_ИСХОДНЫЙ ТЕКСТ:_
---

1. Чита ты моя Чита

Анатолий Болтенко
 Чита ты моя Чита…
 Не спится. Детство прорвало скорлупу памяти и проступает случайными, маленькими образами, как капельки тумана на стекле. Капли памяти собираются в тонкие ручейки – фрагменты. Может со временем эти ручейки сольются в речушку – дорогу  в страну Детство. Ничего не могу с собой сделать... Решил записать то, что ясно вспомнилось. Может, нашим деткам будет интересно почитать... На сегодня есть контакт с некоторыми из друзей детства. Есть предположение  где искать других, не вышедших пока на связь. Что, если нам всем вместе создать коллективные воспоминания о нас самих?  В одном тексте, как беседа у костра... Пусть таким костром на сегодня стал компьютер. Как знать, может мы ещё и увидимся в живую. А пока нужно записать то, что каждый помнит. Пока мы ещё живы.

  Иногда, во сне, я испытываю давно забытое чувство детского, незамутнённого  взрослым сознанием,  счастья.  Того счастья, которое нельзя описать наличием чего-то материального, либо как в юности -  предощущением близости с любимой, либо как позже -  удачей в профессиональной работе. Нет, то счастье было безотчётное и беспричинное, как сама жизнь маленького человечка пришедшего в жизнь. Жаль только, что, судя по отрывкам самых первых моих воспоминаний о себе в этом окружающем мире, состояние этого младенческого счастья слишком рано стало корректироваться реалиями жизни.  В такие ночи мне, как правило, снится страна моего детства – Чита, город, где я появился на свет.

  Когда я появился на свет, семья наша жила на улице Костюшко- Григорович. Через забор нашего двора хорошо было видно место работы моей мамы – станция переливания крови. Поэтому одно из первых воспоминаний детства – мамино лицо в щели забора и её моргающий глаз, следящий за мной. Видимо, в минуты, когда можно было выскочить во двор станции, она старалась посмотреть, чем там я занят. С тех пор мамин наблюдающий взгляд, дававший ощущение защищённости и заботы, всегда был со мной. Толи она смотрела на меня через окошко во двор, толи наблюдала со стороны, не привлекая моего внимания…Мамин добрый, любящий взгляд. Вот и теперь, когда мамы давно нет, её внимательный взгляд с последней при жизни  фотографии оберегает и согревает меня.

  К тому же периоду жизни на Костюшко, относится неизменный за все эти годы фрагмент, запавший в память. За водой мы ходили на водокачку, которая была на углу Ленинградской и Костюшко. Поэтому очень явно снится очередь людей стоящих на снегу с разными ёмкостями для воды и запах той воды, который я, спустя много лет, узнал, прихлёбывая из горного ключа на маршруте по Забайкальской тайге. Вот так и снится та понурая, серая очередь, лошадь с опущенной головой, запряжённая в сани с обледенелой бочкой, жёлтое пятно мочи под  лошадью и запах махорки, витавший над головами.

---

_ЗАДАНИЯ:_
(a) Перескажите короче абзац текста о детстве в Чите, который начинается словами «Когда я появился на свет», и сохраните его основные факты.
(b) Обновите все записи ниже: замените «Open» на «Access», а всё остальное оставьте без изменений. Изображения в ответ не включайте.

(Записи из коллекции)
---

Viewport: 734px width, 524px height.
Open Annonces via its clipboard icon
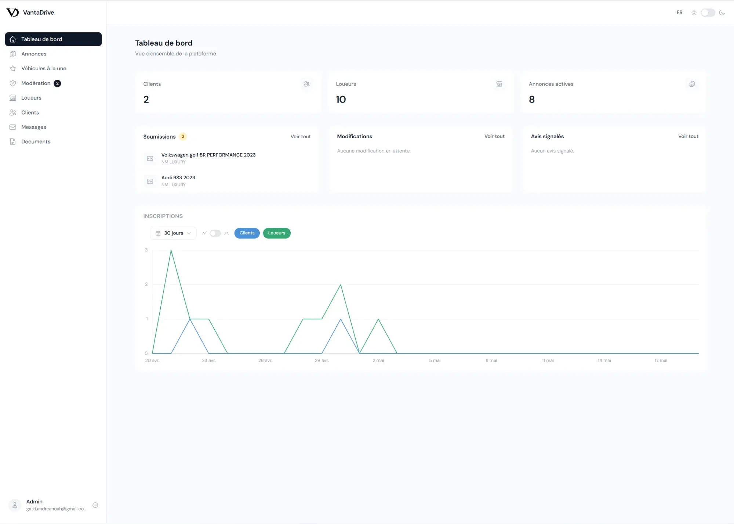tap(13, 54)
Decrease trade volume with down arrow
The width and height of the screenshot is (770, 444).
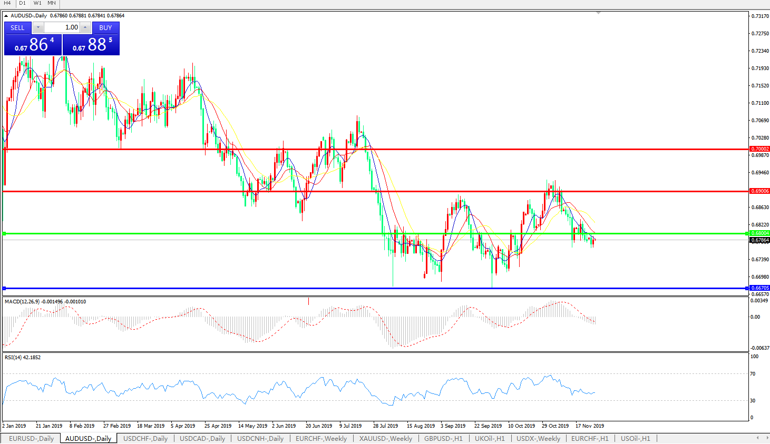point(38,27)
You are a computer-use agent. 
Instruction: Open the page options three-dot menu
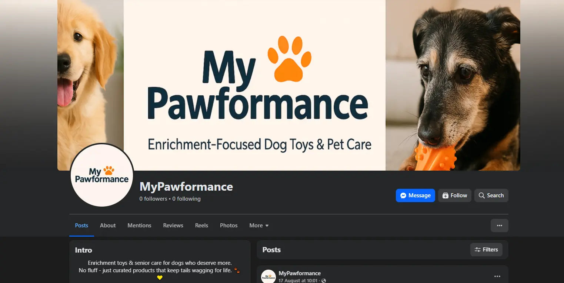point(499,226)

---

_ОТВЕТЫ К ЗАДАНИЯМ:_
(a) Семья жила на улице Костюшко-Григорович, и через забор двора была видна станция переливания крови, где работала мама. Одно из первых воспоминаний — мамино лицо в щели забора и её моргающий глаз. Видимо, в свободные минуты она выбегала во двор станции посмотреть, чем занят ребёнок. С тех пор её внимательный взгляд давал ощущение защищённости и заботы. Теперь мамы давно нет, но этот взгляд с её последней прижизненной фотографии оберегает и согревает рассказчика.

(b)
Viewport: 734px width, 524px height.
Access Annonces via its clipboard icon
tap(13, 54)
Decrease trade volume with down arrow
The width and height of the screenshot is (770, 444).
point(38,27)
You are a computer-use agent. 
Instruction: Access the page options three-dot menu
point(499,226)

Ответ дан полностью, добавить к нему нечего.